*Brief 1*: In the Fed preview below, at what level is the daily resistance the US Dollar Index is testing?
*Brief 2*: Translate this sentence from the Fed preview below into Spanish: "As a point of note, it would only take two out of the 19 Fed officials to alter their rate projection to downshift to two rate cuts."
*Brief 3*: Rewrite the paragraph of the Fed preview below that begins "Economists anticipate that the Fed will repeat" as a bulleted list, keeping its main facts.

As a result of the above, today’s attention will be directed toward the Summary of Economic Projections (SEP) and the language (guidance) in the accompanying Rate Statement relating to future policy moves. The question for many will be whether we see the Fed raise its projections for growth and inflation and how this will affect their view regarding policy easing. Since the last FOMC meeting, inflation numbers have heated up. Both CPI and PPI inflation were higher than economists’ expectations at the headline level (YoY) for February (headline CPI inflation has been stabilising around the 3.0% mark since October 2023 [sticky]), with MoM headline measures (Jan-Feb) showing a beat in PPI data and CPI coming in as expected. Adding to this, the economy remains resilient, unemployment is low, employment growth is still robust and we have had weak jobless claims. However, retail sales are sluggish. As you can see, the economic picture remains uncertain, meaning the Fed will want to maintain some flexibility regarding the timing of a move in rates and is unlikely to offer limited information to investors.

Economists anticipate that the Fed will repeat its projections for December (2023). Nevertheless, if Powell and Co anticipate inflation to remain sticky, then the dot plot—FOMC participants’ assessments of appropriate monetary policy: midpoint of target range or target level for the Fed funds rate—could see a change to reflect this. This could mean that we see the dot plot revised to two rate cuts this year, which would likely fuel USD demand and show a hawkish repricing in rates; the last dot plot showed that Fed officials project three rate cuts for 2024. As a point of note, it would only take two out of the 19 Fed officials to alter their rate projection to downshift to two rate cuts. Some desks also project an upward revision in growth and PCE core inflation.

We are also likely to see the Fed repeat the need for further evidence on slowing inflation and that no action will be taken until it has ‘more confidence’ in inflation moving sustainably to the inflation target of 2.0%. It would also not raise too many eyebrows if the Fed Chair Jerome Powell echoed a cautious stance in his Press Conference thirty minutes after the rate announcement.

Dollar Index testing the mettle of resistance

Ahead of today’s event, the US Dollar Index has buyers and sellers squaring off ahead of resistance on the daily timeframe at 104.15 after forging a spirited move through offers at resistance from 103.62 (now marked support) and the 200-day and 50-day simple moving averages (SMAs) at 103.70 and 103.63, respectively.

Ultimately, the technical side of things places a bold question mark on the current daily resistance at 104.15. Both the monthly and daily timeframes display positive momentum (> 50.00), in addition to the longer-term trend facing north on the monthly timeframe. Should today’s event trigger a hawkish repricing, demand for the USD will likely send the unit beyond daily resistance, which, in turn, may see breakout buyers take aim at another layer of resistance from 105.04 on the daily scale.

*Stored data*:
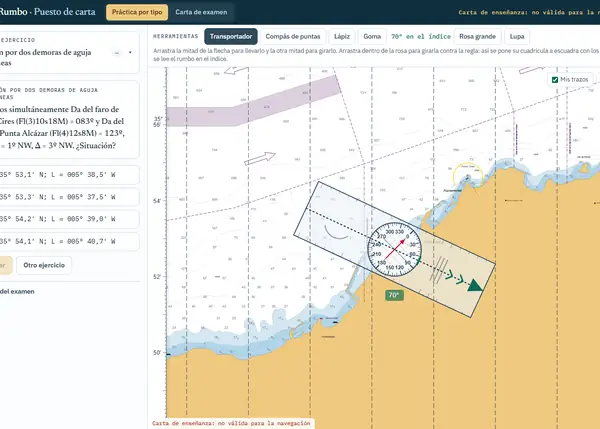Toggle the Mis trazos checkbox
Image resolution: width=600 pixels, height=429 pixels.
[555, 80]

*Task answer 1*: 104.15

*Task answer 2*: Cabe señalar que bastaría con que dos de los 19 funcionarios de la Fed modificaran su proyección de tasas para reducirla a dos recortes de tasas.

*Task answer 3*:
- Economists expect the Fed to repeat its December 2023 projections.
- If Fed officials expect inflation to stay sticky, the dot plot could change to reflect this.
- A revision to two rate cuts this year would likely fuel USD demand and a hawkish repricing in rates.
- The last dot plot showed three rate cuts projected for 2024.
- Only two of the 19 Fed officials would need to change their projections for the dot plot to shift to two cuts.
- Some desks also project upward revisions to growth and PCE core inflation.